▶ Assignment: The expected answer comprises all lines from the entries that contain the string "Liste".

··· Supplied records ···

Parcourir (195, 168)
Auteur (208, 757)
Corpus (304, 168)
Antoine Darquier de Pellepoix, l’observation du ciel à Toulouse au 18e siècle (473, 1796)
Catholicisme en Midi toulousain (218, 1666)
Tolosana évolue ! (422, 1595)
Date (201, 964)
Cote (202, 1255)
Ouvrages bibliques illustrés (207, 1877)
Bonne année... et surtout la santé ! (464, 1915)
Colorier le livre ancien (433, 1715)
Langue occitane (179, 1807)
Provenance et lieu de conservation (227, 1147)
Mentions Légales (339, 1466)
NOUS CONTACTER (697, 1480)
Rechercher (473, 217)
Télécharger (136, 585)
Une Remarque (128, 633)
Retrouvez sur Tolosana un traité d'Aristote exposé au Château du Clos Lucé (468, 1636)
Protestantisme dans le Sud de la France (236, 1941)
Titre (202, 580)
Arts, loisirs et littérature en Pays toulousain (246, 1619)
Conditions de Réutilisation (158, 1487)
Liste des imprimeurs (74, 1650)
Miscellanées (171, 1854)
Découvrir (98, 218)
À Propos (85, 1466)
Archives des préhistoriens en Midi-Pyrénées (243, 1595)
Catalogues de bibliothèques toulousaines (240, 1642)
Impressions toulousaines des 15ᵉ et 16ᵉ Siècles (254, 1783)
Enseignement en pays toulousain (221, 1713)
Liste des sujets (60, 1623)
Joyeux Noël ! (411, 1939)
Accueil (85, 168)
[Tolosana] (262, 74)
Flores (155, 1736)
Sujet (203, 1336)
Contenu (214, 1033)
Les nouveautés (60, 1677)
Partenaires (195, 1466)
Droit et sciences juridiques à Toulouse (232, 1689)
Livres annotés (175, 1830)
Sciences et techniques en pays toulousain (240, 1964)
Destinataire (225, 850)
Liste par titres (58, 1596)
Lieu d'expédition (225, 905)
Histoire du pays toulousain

···

▶ Solution below:
Liste des imprimeurs (74, 1650)
Liste des sujets (60, 1623)
Liste par titres (58, 1596)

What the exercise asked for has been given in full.